Given records section start
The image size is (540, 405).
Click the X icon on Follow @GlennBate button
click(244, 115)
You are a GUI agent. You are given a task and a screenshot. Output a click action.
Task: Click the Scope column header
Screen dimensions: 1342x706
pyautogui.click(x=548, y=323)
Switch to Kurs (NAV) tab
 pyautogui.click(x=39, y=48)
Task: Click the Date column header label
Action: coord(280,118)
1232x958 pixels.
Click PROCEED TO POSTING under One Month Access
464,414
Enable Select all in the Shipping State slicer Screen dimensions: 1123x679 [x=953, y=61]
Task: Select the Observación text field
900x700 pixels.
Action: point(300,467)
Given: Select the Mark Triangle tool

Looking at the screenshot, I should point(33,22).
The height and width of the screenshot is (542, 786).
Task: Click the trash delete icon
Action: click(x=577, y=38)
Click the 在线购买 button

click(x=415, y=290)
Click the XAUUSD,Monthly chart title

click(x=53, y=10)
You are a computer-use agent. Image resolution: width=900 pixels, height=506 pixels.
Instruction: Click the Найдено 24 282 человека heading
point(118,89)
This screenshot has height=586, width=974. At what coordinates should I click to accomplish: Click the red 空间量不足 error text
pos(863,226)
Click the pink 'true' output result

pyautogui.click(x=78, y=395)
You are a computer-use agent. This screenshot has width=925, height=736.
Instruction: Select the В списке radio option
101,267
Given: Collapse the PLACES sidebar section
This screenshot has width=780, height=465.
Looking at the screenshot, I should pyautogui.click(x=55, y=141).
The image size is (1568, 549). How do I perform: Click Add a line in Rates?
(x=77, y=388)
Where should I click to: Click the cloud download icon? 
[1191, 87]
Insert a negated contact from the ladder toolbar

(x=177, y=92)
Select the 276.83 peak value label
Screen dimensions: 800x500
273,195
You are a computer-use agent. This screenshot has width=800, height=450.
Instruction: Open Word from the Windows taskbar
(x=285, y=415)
Given records section end
## Task to carry out
From the records above, copy every line that holds the word "computer".

## Answer section
You are a computer-use agent. Image resolution: width=900 pixels, height=506 pixels.
You are a computer-use agent. This screenshot has width=925, height=736.
You are a computer-use agent. This screenshot has width=800, height=450.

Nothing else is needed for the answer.